Most pre-existing caps on foreign ownership have been completely eliminated and the longstanding 50% limit on foreign ownership in online data/ecommerce processing has now been raised to 55%. Only VPN services and ICP services still restrict foreign ownership to no more than 50%.

In other words, foreign investors are now free to establish wholly foreign-owned call centers, conference call businesses, app stores, and entities providing store-and-forward switching operations and home internet installations.

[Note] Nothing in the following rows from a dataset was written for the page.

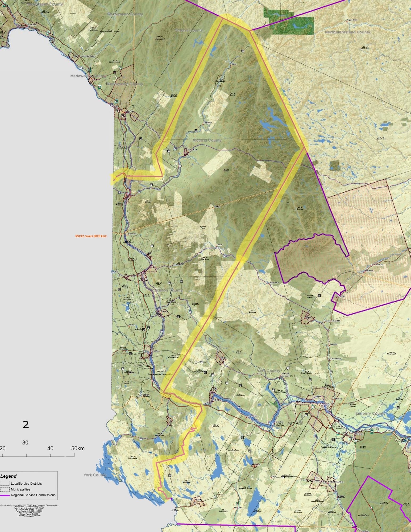411x532 pixels.
Task: Click the LSD of Gordon label
Action: tap(226, 170)
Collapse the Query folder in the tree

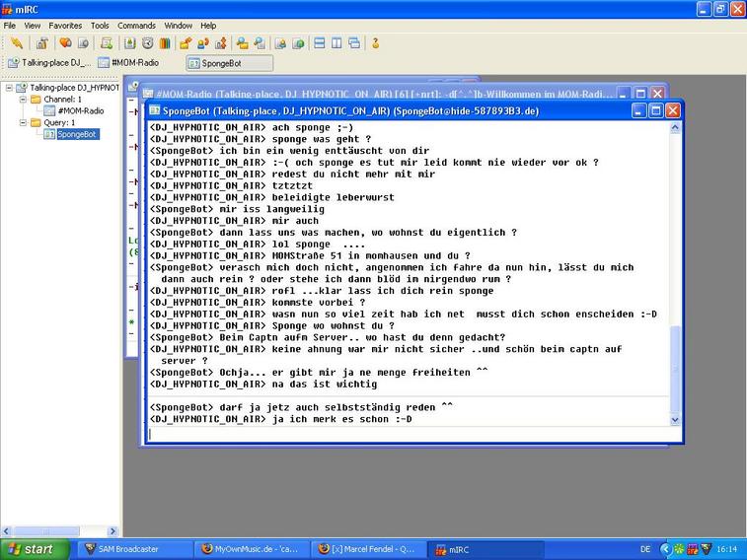[x=22, y=123]
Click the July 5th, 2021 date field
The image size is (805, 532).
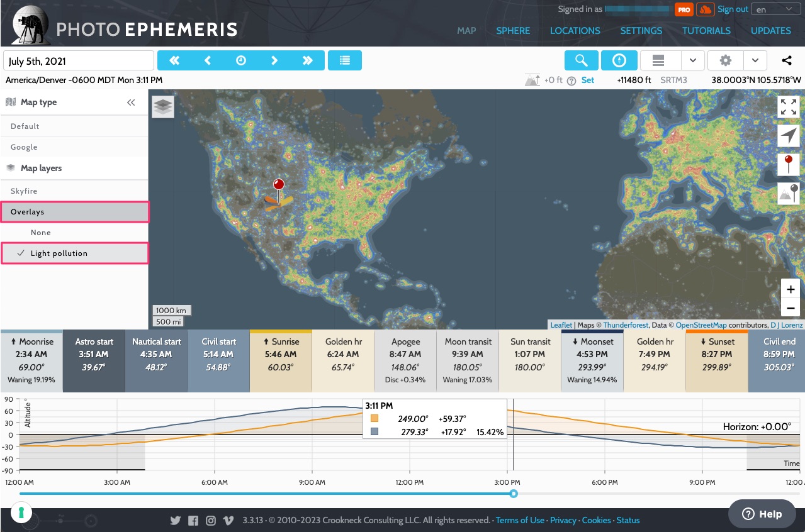(78, 60)
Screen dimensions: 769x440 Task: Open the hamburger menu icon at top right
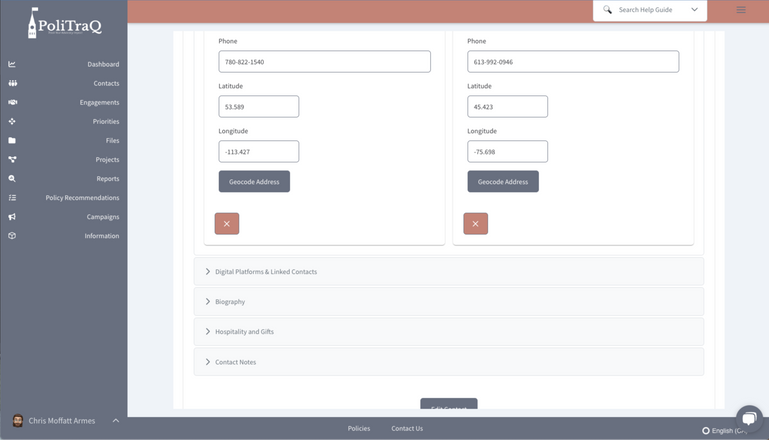(x=740, y=10)

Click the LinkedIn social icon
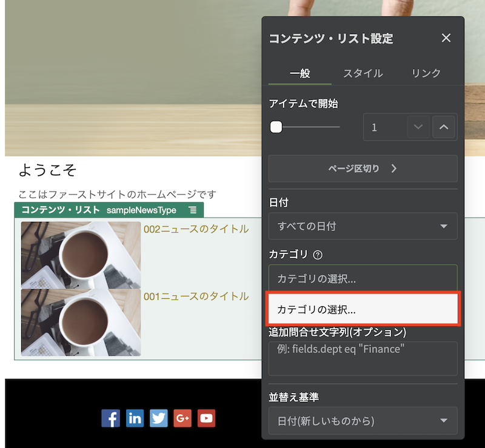click(x=135, y=418)
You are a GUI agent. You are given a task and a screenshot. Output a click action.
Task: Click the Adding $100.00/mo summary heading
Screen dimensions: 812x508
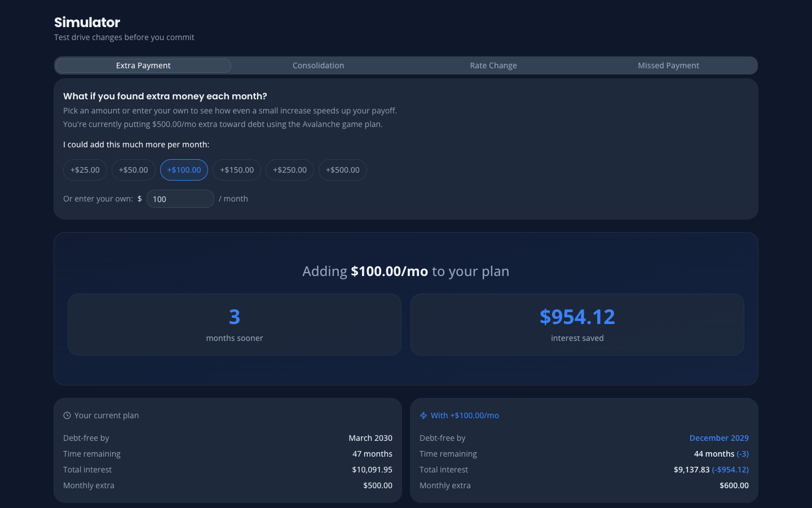coord(405,271)
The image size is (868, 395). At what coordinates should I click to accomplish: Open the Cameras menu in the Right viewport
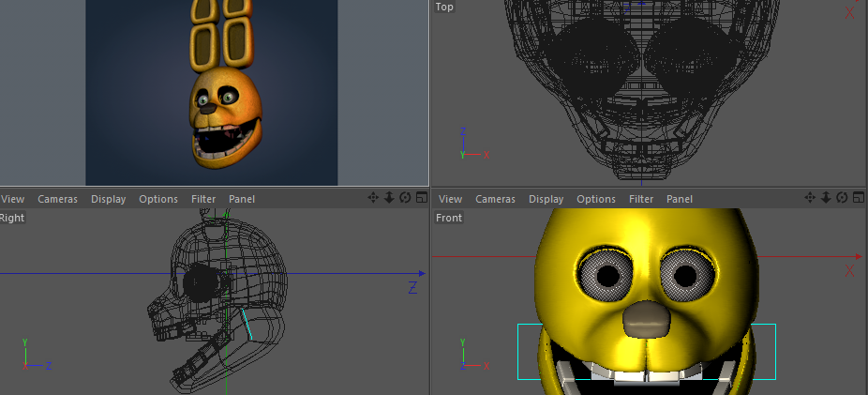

However, to take advantage of these new regulations, investors must establish new businesses in the SFTZ, with service facilities located in the SFTZ. The only type of services that will be restricted to serving only the SFTZ are home internet access – all other services can be offered nationwide through branch offices or other arrangements.


Although the Opinions represent only a basic legal framework and further implementing regulations are needed to fill in critical gaps, foreign investors finally have access to China’s value-added telecoms market. This alone is a monumental reform which could be a game-changer for incumbent service providers and consumers alike.

Although the new regulations require foreign companies to establish a base of operations within the SFTZ, nearly all of the affected services can be provided lawfully outside of the SFTZ, and without involving a Chinese partner.

The Opinions are also a welcome signal of progress for foreign investors eyeing market entry in the other industries (eg: credit investigation/reporting, insurance, and engineering, to name a few) earmarked for the SFTZ.  So far, Chinese officials have been slow to introduce regulations needed to allow market entry to foreign players in these sectors.  Hopefully the Opinions are a sign that this is about to change.

Finally, while it is possible that the treatment now accorded to foreign-invested companies established in the SFTZ will, in time, also be accorded to foreign-invested businesses established elsewhere in China, those that seize the SFTZ opportunity are likely to enjoy early mover advantages.